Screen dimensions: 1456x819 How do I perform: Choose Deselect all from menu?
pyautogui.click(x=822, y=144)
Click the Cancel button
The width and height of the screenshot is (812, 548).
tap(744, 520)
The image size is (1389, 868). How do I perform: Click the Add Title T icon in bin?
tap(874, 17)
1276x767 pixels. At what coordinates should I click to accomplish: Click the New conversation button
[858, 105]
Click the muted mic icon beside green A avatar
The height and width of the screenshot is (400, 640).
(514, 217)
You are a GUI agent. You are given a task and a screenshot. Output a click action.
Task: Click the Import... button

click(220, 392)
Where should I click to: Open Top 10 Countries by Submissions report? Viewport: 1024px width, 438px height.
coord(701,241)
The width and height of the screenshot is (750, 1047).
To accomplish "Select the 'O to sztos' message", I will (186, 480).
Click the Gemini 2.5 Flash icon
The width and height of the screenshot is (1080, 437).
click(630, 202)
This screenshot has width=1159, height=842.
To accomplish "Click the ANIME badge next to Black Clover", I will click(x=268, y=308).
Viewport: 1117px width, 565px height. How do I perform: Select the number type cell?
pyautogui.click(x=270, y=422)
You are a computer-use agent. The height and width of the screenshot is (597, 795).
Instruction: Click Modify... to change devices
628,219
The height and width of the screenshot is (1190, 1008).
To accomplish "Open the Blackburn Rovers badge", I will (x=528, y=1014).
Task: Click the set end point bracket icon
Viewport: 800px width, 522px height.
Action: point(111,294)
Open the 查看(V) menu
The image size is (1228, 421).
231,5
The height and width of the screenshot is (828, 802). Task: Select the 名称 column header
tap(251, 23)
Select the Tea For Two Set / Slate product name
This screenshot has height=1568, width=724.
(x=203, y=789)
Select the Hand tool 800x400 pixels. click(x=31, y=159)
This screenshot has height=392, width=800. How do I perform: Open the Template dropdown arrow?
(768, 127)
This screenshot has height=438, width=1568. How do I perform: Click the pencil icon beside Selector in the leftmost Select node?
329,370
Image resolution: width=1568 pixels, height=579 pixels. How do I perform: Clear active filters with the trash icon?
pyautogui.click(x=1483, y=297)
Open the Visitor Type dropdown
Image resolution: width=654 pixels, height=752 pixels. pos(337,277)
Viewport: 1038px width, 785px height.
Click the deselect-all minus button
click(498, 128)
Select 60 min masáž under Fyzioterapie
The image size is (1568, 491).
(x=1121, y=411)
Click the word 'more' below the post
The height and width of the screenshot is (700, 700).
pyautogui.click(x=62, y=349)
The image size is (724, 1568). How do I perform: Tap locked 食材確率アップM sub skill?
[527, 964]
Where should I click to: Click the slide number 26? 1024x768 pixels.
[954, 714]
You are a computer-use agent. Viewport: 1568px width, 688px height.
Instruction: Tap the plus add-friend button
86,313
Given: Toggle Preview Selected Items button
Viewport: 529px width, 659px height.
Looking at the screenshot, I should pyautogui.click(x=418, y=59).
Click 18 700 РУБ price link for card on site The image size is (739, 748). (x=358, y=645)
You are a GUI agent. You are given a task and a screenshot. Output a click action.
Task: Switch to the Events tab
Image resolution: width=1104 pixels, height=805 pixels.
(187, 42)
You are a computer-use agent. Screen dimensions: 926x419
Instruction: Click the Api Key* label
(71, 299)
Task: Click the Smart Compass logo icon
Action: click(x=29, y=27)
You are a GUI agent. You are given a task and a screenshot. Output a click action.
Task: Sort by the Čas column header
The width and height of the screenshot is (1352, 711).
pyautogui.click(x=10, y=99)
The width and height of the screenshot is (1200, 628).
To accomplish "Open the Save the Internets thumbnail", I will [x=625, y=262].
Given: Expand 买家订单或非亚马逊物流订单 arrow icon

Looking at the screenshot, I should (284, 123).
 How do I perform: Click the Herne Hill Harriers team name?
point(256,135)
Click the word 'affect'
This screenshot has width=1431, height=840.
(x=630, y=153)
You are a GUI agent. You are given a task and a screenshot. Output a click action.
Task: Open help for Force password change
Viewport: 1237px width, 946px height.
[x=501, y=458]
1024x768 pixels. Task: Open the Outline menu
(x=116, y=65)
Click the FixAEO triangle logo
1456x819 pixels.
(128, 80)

---

TO BE DONE — Rewrite all of the data above, replacing every "How do I perform" with "How can I do" and leaving everything else the same.

ANSWER —
Screen dimensions: 1456x819 How can I do: Choose Deselect all from menu?
pyautogui.click(x=822, y=144)
Click the Cancel button
The width and height of the screenshot is (812, 548).
tap(744, 520)
The image size is (1389, 868). How can I do: Click the Add Title T icon in bin?
tap(874, 17)
1276x767 pixels. At what coordinates should I click to accomplish: Click the New conversation button
[858, 105]
Click the muted mic icon beside green A avatar
The height and width of the screenshot is (400, 640).
(514, 217)
You are a GUI agent. You are given a task and a screenshot. Output a click action.
Task: Click the Import... button

click(220, 392)
Where should I click to: Open Top 10 Countries by Submissions report? Viewport: 1024px width, 438px height.
coord(701,241)
The width and height of the screenshot is (750, 1047).
To accomplish "Select the 'O to sztos' message", I will (186, 480).
Click the Gemini 2.5 Flash icon
The width and height of the screenshot is (1080, 437).
click(630, 202)
This screenshot has width=1159, height=842.
To accomplish "Click the ANIME badge next to Black Clover", I will click(x=268, y=308).
Viewport: 1117px width, 565px height. How can I do: Select the number type cell?
pyautogui.click(x=270, y=422)
You are a computer-use agent. The height and width of the screenshot is (597, 795).
Instruction: Click Modify... to change devices
628,219
The height and width of the screenshot is (1190, 1008).
To accomplish "Open the Blackburn Rovers badge", I will (x=528, y=1014).
Task: Click the set end point bracket icon
Viewport: 800px width, 522px height.
Action: point(111,294)
Open the 查看(V) menu
The image size is (1228, 421).
231,5
The height and width of the screenshot is (828, 802). Task: Select the 名称 column header
tap(251, 23)
Select the Tea For Two Set / Slate product name
This screenshot has height=1568, width=724.
(x=203, y=789)
Select the Hand tool 800x400 pixels. click(x=31, y=159)
This screenshot has height=392, width=800. How can I do: Open the Template dropdown arrow?
(768, 127)
This screenshot has height=438, width=1568. How can I do: Click the pencil icon beside Selector in the leftmost Select node?
329,370
Image resolution: width=1568 pixels, height=579 pixels. How can I do: Clear active filters with the trash icon?
pyautogui.click(x=1483, y=297)
Open the Visitor Type dropdown
Image resolution: width=654 pixels, height=752 pixels. pos(337,277)
Viewport: 1038px width, 785px height.
Click the deselect-all minus button
click(498, 128)
Select 60 min masáž under Fyzioterapie
The image size is (1568, 491).
(x=1121, y=411)
Click the word 'more' below the post
The height and width of the screenshot is (700, 700).
pyautogui.click(x=62, y=349)
The image size is (724, 1568). How can I do: Tap locked 食材確率アップM sub skill?
[527, 964]
Where should I click to: Click the slide number 26? 1024x768 pixels.
[954, 714]
You are a computer-use agent. Viewport: 1568px width, 688px height.
Instruction: Tap the plus add-friend button
86,313
Given: Toggle Preview Selected Items button
Viewport: 529px width, 659px height.
Looking at the screenshot, I should pyautogui.click(x=418, y=59).
Click 18 700 РУБ price link for card on site The image size is (739, 748). (x=358, y=645)
You are a GUI agent. You are given a task and a screenshot. Output a click action.
Task: Switch to the Events tab
Image resolution: width=1104 pixels, height=805 pixels.
(187, 42)
You are a computer-use agent. Screen dimensions: 926x419
Instruction: Click the Api Key* label
(71, 299)
Task: Click the Smart Compass logo icon
Action: click(x=29, y=27)
You are a GUI agent. You are given a task and a screenshot. Output a click action.
Task: Sort by the Čas column header
The width and height of the screenshot is (1352, 711).
pyautogui.click(x=10, y=99)
The width and height of the screenshot is (1200, 628).
To accomplish "Open the Save the Internets thumbnail", I will [x=625, y=262].
Given: Expand 买家订单或非亚马逊物流订单 arrow icon

Looking at the screenshot, I should (284, 123).
 How can I do: Click the Herne Hill Harriers team name?
point(256,135)
Click the word 'affect'
This screenshot has width=1431, height=840.
(x=630, y=153)
You are a GUI agent. You are given a task and a screenshot. Output a click action.
Task: Open help for Force password change
Viewport: 1237px width, 946px height.
[x=501, y=458]
1024x768 pixels. Task: Open the Outline menu
(x=116, y=65)
Click the FixAEO triangle logo
1456x819 pixels.
(128, 80)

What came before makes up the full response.